== Segment start ==

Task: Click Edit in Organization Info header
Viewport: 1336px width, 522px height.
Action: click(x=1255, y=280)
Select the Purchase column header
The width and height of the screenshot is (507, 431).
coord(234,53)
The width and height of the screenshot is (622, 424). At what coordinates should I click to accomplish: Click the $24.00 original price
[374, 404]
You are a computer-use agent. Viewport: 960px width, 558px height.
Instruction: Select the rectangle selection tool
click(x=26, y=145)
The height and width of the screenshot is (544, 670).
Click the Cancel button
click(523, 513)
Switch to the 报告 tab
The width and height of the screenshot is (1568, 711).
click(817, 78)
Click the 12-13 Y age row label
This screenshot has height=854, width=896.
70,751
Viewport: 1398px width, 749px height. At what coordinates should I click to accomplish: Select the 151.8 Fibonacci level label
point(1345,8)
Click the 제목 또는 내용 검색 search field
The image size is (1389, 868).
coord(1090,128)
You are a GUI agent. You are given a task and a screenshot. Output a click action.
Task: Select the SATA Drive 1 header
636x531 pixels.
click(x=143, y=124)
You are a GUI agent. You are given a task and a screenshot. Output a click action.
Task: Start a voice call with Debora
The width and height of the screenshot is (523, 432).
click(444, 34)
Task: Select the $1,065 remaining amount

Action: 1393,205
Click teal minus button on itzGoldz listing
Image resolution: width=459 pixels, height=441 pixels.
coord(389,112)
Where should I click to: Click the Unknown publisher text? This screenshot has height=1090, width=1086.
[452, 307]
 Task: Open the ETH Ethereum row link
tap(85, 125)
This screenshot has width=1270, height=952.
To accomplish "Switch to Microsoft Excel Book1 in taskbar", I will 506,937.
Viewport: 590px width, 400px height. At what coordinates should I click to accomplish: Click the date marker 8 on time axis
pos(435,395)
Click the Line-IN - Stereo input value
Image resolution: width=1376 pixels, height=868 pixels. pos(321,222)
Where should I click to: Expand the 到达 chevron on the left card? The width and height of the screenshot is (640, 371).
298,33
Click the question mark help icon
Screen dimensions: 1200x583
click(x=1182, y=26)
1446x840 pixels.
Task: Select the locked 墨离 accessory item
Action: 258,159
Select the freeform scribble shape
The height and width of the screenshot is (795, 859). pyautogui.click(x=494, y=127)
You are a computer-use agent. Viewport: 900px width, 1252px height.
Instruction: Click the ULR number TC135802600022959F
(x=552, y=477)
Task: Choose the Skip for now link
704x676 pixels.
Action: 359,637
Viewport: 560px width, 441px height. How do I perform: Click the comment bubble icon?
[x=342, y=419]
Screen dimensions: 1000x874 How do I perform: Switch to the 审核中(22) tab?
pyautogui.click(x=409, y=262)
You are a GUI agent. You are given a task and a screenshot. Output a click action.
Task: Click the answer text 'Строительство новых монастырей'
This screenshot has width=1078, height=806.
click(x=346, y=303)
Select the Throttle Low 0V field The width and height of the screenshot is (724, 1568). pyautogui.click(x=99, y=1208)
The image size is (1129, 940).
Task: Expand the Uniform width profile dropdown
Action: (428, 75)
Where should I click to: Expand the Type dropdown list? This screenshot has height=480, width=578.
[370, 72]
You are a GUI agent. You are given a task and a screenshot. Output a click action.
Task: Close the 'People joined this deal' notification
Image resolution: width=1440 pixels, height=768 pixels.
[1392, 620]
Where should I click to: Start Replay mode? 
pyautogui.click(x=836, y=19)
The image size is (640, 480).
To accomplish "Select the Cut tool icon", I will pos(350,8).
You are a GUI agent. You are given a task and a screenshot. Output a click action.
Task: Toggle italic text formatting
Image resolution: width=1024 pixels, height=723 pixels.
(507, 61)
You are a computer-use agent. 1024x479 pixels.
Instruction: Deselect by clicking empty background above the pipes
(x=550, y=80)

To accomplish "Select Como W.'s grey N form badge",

== Segment end ==

# Activity:
Scan the records above for the word "computer". Show each line in which it appears.

# Solved problem:
You are a computer-use agent. Viewport: 960px width, 558px height.
You are a computer-use agent. Viewport: 900px width, 1252px height.
You are a computer-use agent. 1024x479 pixels.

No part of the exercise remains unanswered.